With respect to Plaintiff’s appeal of Judge Brown’s
December 10, 2012 decision declining to impose sanctions against
Defendants, District Courts have wide discretion in determining
whether to impose sanctions. See Pall Corp. v. 3M Purification
Inc., 279 F.R.D. 209, 212 (E.D.N.Y. 2011) (“Rule 37(b) affords
the court broad discretion in fashioning an appropriate
sanction.” (internal quotation marks and citation omitted));
LeGrande v.

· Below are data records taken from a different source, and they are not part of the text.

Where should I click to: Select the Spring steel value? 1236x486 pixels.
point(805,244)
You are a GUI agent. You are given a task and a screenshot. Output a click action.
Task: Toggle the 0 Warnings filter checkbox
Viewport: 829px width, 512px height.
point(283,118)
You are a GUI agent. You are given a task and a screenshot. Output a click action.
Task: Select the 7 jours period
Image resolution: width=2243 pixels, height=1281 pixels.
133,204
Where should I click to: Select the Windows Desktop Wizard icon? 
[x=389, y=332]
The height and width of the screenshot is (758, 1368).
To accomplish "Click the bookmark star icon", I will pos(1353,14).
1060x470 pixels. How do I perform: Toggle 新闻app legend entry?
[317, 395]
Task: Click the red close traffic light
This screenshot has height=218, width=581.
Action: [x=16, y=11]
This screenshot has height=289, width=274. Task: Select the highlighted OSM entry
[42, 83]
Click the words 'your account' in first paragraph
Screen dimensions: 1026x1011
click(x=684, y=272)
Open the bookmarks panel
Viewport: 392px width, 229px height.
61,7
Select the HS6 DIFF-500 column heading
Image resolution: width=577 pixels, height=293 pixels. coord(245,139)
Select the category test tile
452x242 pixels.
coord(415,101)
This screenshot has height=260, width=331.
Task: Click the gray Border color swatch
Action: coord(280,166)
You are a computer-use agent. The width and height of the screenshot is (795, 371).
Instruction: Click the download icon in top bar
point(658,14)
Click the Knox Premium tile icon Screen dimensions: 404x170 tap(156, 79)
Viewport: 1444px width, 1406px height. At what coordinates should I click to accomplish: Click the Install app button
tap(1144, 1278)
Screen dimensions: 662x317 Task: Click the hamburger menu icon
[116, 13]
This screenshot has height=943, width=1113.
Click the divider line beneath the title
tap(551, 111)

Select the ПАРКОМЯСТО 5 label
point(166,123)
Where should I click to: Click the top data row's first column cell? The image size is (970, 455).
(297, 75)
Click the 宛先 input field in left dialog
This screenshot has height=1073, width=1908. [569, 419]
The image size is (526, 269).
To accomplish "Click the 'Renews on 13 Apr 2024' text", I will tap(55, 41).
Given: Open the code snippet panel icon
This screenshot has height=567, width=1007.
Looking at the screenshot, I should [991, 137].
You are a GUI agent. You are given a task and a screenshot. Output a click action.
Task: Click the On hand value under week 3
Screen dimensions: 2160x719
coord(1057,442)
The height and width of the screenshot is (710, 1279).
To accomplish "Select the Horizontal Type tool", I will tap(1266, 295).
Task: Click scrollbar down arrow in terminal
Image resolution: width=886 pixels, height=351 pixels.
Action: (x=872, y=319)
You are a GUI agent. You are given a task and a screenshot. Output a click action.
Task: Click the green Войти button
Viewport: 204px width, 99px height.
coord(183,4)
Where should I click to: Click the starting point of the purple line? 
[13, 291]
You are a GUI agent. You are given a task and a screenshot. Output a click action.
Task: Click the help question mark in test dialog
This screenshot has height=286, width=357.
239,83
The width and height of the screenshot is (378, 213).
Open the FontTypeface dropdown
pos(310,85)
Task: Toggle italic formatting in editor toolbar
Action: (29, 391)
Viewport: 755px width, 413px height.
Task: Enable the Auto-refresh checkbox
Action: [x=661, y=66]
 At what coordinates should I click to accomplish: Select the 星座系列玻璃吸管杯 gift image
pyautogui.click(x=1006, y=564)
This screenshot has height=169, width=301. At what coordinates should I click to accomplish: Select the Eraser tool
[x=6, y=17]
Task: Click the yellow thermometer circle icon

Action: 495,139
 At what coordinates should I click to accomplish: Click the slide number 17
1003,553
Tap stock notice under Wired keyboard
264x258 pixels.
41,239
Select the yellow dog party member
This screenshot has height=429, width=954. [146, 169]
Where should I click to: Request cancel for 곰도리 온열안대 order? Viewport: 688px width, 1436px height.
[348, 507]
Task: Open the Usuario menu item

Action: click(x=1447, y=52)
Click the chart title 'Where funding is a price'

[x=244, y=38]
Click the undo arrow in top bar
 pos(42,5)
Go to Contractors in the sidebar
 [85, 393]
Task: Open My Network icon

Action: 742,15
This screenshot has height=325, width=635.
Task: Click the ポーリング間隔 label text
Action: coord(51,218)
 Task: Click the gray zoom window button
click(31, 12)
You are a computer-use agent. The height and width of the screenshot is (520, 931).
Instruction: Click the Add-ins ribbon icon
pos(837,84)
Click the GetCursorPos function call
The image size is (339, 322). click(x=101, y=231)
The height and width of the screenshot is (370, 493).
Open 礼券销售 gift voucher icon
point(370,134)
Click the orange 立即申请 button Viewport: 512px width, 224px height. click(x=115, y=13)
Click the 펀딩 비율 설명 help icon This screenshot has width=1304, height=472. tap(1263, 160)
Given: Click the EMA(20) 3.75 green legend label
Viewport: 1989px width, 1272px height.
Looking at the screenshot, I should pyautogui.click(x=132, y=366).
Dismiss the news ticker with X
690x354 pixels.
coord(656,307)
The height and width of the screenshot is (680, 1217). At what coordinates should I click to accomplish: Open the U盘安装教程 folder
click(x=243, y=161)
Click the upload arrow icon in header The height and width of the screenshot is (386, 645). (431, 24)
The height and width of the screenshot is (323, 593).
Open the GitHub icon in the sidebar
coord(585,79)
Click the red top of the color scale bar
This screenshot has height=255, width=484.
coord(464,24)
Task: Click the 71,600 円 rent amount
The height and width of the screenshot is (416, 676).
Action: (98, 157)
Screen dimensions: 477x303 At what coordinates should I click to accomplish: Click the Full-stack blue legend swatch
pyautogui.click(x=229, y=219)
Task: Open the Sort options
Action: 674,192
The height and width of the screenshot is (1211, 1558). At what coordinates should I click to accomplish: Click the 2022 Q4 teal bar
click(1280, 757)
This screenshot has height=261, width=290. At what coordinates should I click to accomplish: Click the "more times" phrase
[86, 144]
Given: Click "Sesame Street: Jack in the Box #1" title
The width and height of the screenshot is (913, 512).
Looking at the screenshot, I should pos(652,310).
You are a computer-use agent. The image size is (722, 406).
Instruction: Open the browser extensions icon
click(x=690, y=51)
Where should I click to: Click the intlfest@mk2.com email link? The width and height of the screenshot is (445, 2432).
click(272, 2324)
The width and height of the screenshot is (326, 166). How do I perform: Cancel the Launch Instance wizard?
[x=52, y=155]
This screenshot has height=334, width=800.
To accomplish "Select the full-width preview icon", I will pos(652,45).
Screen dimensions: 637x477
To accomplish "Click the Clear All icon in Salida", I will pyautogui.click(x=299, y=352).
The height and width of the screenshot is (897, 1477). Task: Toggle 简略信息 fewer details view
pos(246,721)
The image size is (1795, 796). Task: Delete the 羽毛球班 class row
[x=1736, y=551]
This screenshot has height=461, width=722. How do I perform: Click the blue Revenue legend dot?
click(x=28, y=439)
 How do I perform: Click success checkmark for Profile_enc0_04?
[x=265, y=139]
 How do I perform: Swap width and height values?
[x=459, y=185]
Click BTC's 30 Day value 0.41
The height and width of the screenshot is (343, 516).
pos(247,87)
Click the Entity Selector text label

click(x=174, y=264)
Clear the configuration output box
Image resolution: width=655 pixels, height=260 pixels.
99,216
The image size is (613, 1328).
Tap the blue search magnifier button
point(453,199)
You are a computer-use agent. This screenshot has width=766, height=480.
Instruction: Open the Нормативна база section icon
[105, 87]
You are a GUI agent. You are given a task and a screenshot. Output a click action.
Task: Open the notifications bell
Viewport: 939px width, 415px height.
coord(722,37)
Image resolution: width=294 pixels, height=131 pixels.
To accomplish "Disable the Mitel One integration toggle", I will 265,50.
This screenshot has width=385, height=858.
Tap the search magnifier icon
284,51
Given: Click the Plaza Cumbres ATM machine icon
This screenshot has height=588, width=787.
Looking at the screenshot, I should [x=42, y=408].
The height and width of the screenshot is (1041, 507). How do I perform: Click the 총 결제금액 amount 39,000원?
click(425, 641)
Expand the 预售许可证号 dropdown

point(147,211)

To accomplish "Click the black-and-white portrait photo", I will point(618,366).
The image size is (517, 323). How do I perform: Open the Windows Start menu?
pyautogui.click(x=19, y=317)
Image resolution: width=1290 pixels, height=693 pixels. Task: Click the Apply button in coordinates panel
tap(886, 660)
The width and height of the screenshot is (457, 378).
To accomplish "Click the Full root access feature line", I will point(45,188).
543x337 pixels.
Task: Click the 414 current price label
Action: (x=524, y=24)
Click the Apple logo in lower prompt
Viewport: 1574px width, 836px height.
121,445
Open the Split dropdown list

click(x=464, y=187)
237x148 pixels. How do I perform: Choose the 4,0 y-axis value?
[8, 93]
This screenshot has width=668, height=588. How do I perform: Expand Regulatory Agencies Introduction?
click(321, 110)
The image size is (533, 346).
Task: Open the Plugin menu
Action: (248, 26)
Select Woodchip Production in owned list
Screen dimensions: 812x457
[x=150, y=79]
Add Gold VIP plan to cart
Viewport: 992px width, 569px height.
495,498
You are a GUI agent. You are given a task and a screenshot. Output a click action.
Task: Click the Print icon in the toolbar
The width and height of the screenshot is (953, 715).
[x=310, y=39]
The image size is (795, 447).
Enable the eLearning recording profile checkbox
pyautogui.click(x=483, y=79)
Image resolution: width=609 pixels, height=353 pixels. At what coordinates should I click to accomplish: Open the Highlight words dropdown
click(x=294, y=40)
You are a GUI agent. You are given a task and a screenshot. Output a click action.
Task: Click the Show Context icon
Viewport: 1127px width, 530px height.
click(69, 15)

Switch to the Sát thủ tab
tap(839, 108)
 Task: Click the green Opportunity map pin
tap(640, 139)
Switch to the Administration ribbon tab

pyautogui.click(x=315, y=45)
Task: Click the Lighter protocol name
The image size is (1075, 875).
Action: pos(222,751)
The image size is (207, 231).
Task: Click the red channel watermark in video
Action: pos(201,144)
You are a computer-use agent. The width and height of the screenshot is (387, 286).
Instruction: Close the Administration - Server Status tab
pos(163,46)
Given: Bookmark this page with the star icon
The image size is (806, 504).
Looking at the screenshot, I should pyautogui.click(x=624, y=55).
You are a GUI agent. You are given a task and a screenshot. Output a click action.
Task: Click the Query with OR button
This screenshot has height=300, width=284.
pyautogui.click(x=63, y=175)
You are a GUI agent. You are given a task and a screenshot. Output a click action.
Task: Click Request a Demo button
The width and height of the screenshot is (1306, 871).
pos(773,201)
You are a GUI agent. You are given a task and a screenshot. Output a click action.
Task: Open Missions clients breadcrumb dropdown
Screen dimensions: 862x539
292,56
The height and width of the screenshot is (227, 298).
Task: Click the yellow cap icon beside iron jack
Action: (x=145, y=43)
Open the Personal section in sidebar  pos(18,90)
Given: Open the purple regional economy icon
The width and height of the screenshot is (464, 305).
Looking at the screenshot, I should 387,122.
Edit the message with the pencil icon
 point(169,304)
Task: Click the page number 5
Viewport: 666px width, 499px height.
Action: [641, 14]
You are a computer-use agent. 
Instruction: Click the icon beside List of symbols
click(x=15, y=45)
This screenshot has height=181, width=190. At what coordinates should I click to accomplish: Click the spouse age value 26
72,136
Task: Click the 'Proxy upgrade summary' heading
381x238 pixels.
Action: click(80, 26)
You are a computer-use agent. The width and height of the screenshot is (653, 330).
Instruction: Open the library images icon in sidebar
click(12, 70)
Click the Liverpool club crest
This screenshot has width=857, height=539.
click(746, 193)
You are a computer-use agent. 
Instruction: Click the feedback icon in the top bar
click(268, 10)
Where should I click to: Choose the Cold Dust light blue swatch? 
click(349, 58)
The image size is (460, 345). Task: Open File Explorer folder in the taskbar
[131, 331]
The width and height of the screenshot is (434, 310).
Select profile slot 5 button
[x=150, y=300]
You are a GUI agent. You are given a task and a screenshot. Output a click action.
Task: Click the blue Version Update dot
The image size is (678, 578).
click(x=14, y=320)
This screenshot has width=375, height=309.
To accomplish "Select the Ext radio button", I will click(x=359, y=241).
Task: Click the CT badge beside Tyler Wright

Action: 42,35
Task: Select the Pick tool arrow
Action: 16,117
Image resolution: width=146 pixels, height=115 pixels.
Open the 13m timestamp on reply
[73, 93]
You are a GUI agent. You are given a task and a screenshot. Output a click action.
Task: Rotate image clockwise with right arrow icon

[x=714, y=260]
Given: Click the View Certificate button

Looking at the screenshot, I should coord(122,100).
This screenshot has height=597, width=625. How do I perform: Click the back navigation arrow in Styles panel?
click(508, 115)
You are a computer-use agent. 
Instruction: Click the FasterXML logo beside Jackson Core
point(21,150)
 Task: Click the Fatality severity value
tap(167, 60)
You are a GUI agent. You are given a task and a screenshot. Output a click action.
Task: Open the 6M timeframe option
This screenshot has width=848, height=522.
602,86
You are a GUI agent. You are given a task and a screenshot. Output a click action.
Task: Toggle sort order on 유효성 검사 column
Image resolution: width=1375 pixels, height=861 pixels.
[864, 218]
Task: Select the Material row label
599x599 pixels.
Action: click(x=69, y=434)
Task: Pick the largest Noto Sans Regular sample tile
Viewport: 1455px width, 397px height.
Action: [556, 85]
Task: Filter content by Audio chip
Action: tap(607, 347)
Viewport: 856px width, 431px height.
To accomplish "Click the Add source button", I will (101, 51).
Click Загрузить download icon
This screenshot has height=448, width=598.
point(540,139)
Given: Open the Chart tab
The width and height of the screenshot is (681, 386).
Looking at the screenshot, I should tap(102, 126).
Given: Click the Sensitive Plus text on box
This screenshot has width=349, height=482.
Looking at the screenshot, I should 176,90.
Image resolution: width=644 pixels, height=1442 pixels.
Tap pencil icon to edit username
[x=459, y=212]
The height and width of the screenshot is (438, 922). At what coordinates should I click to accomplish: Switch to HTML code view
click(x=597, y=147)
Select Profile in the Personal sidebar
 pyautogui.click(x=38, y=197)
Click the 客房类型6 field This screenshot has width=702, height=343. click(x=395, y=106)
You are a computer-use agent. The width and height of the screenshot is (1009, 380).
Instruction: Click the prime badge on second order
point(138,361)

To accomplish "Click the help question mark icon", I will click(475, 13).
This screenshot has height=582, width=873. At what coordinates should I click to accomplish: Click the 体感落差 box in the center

Adecco, 233 F.R.D. 253, 256 (N.D.N.Y. 2005) (“The
imposition of sanctions under Rule 37 is within the discretion
of the court.”). A case of alleged spoliation is no different.
“Spoliation is the destruction or significant alteration of
evidence, or the failure to preserve property for another’s use
as evidence in pending or reasonably foreseeable litigation.”
In re Pfizer Inc. Sec. Litig., 288 F.R.D. 297, 312 (quoting West
v. Goodyear Tire & Rubber, Co., 167 F.3d 776, 779 (2d Cir.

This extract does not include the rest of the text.